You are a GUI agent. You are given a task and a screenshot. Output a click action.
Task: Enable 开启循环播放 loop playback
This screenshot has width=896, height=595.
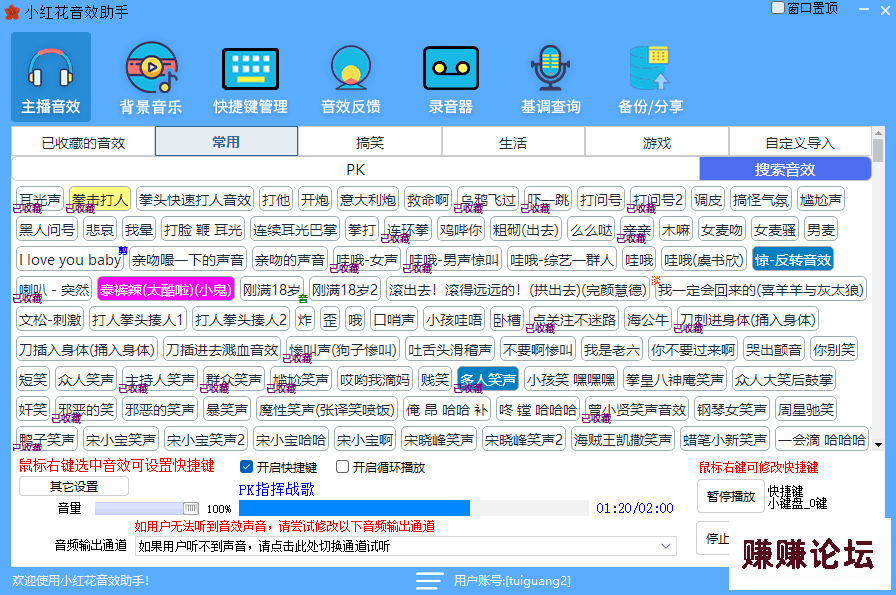click(x=343, y=467)
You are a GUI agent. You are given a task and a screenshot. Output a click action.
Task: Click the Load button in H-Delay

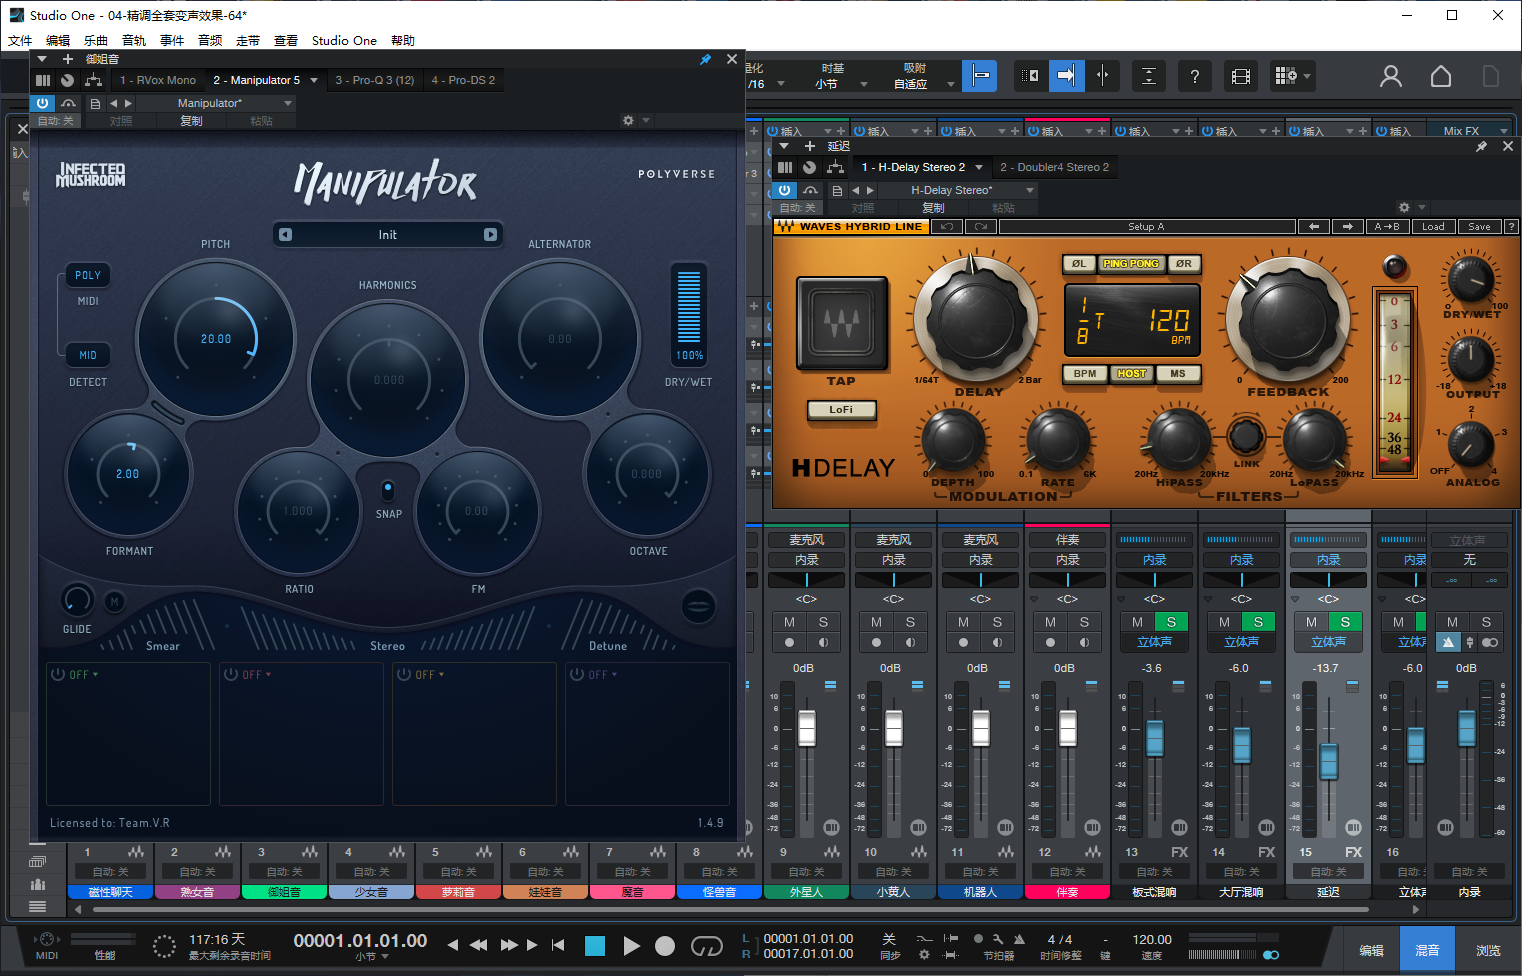coord(1433,227)

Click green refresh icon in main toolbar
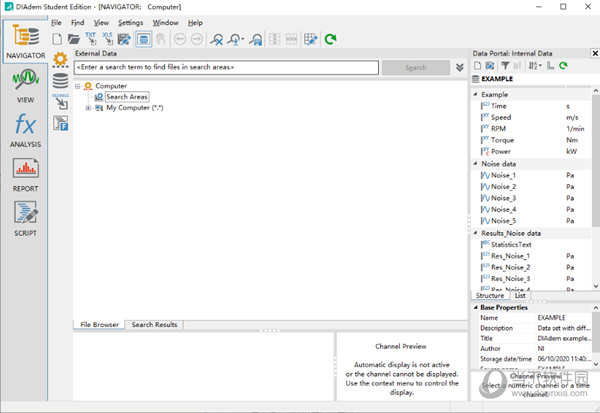(330, 39)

★ ★ ★ ★ ★ ★ ★

# What is required:
Set every entry down again exactly as written, and omit the images.

# Response below:
You are a GUI agent. You are given a task and a screenshot. Output a click action.
Task: Enable 开启循环播放 loop playback
This screenshot has width=896, height=595.
click(x=343, y=467)
You are a GUI agent. You are given a task and a screenshot. Output a click action.
Task: Click the Load button in H-Delay

coord(1433,227)

Click green refresh icon in main toolbar
(330, 39)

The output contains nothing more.